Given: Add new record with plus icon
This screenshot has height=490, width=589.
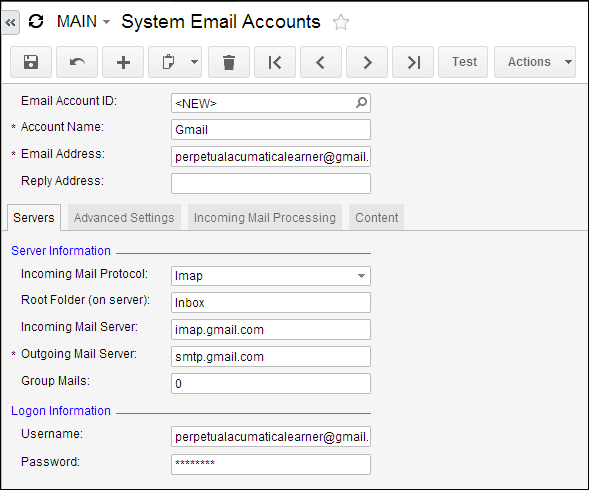Looking at the screenshot, I should 123,62.
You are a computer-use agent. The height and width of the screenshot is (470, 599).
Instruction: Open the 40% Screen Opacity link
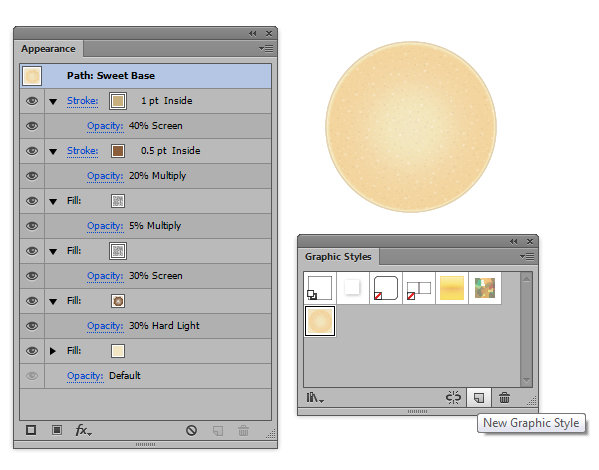tap(105, 126)
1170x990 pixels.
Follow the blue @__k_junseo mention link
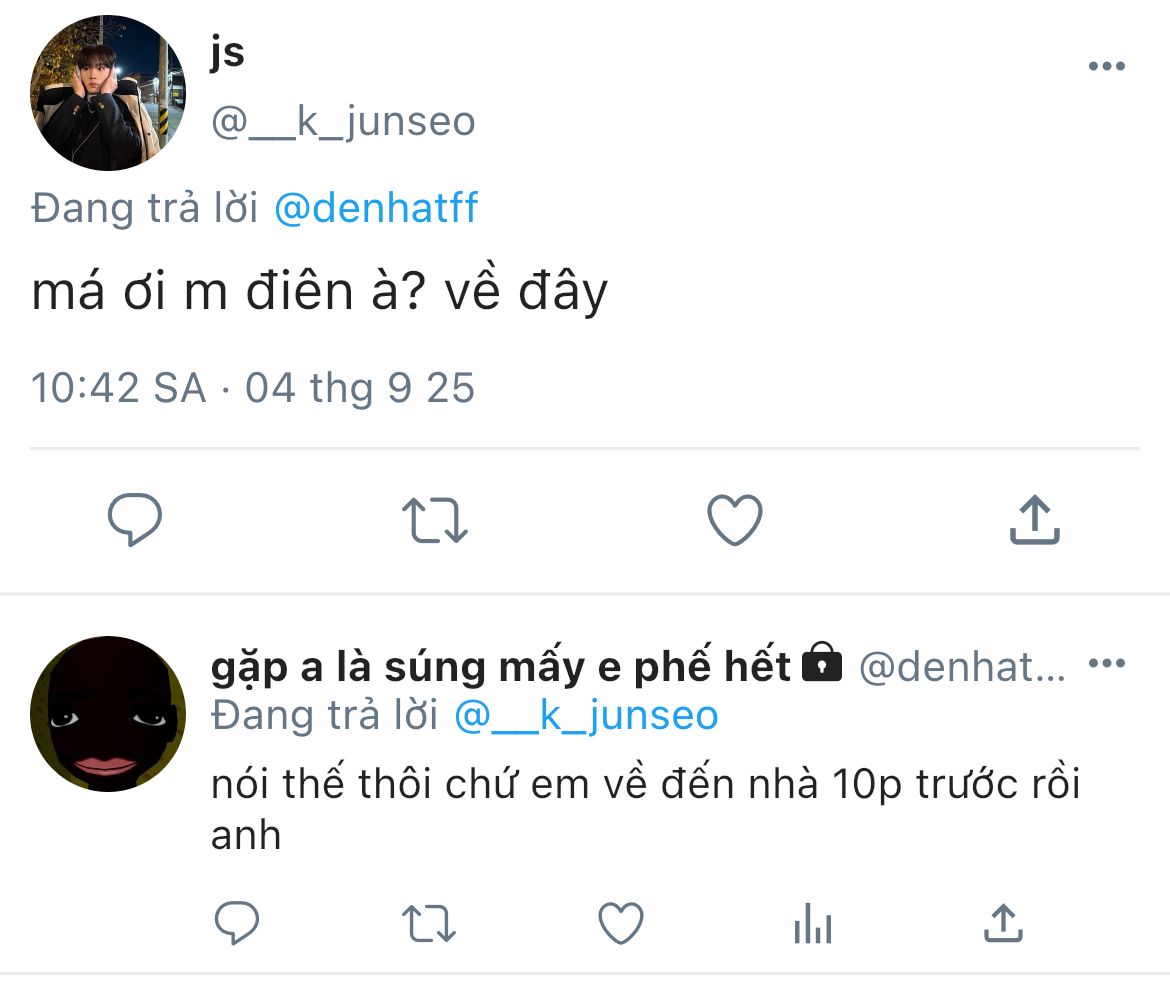tap(586, 716)
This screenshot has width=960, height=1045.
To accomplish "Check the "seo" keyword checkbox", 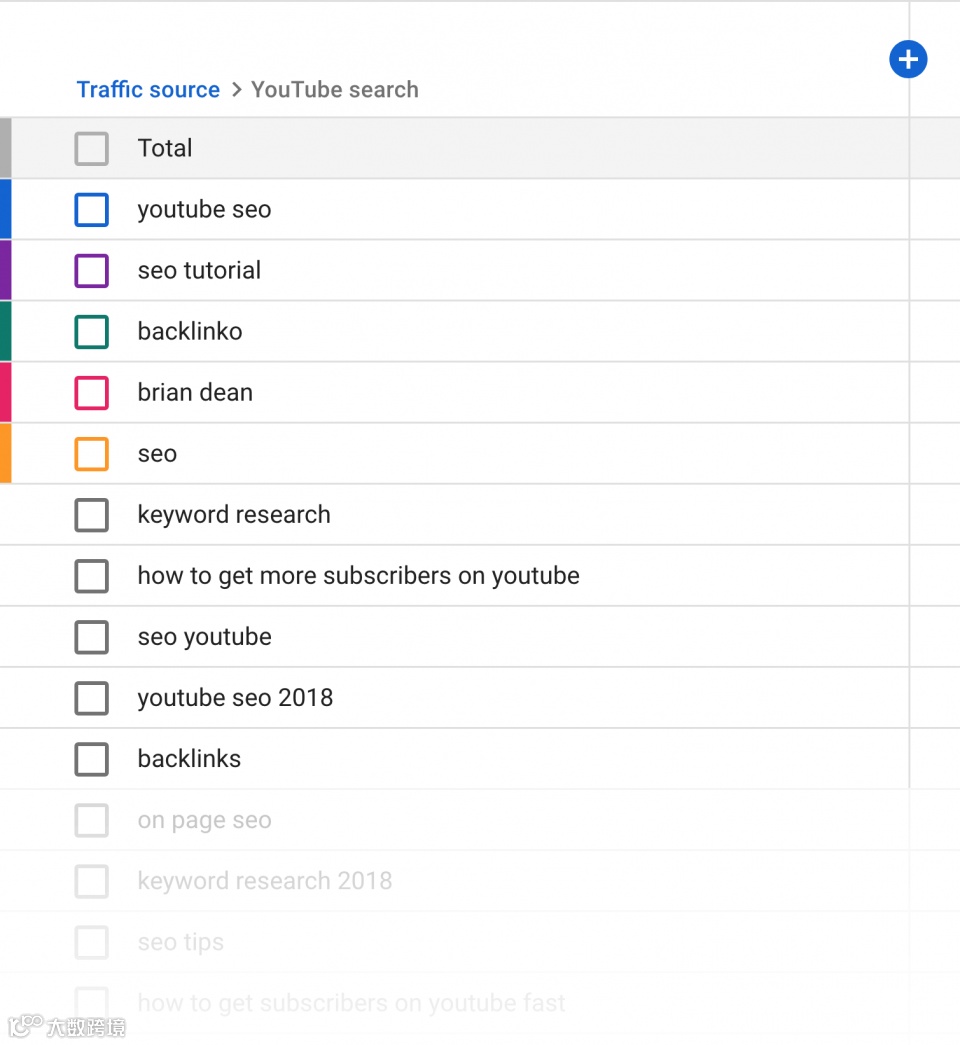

★ ★ ★ ★

### The problem
For this task, give again exactly the lines from the line with "This screenshot has height=490, width=589." through the end of the entries, including both ends, and omit the pictures.

### Solution to this exercise
This screenshot has height=490, width=589.
Looking at the screenshot, I should 123,62.
You are a computer-use agent. The height and width of the screenshot is (470, 599).
Instruction: Open the 40% Screen Opacity link
tap(105, 126)
1170x990 pixels.
Follow the blue @__k_junseo mention link
tap(586, 716)
This screenshot has width=960, height=1045.
To accomplish "Check the "seo" keyword checkbox", 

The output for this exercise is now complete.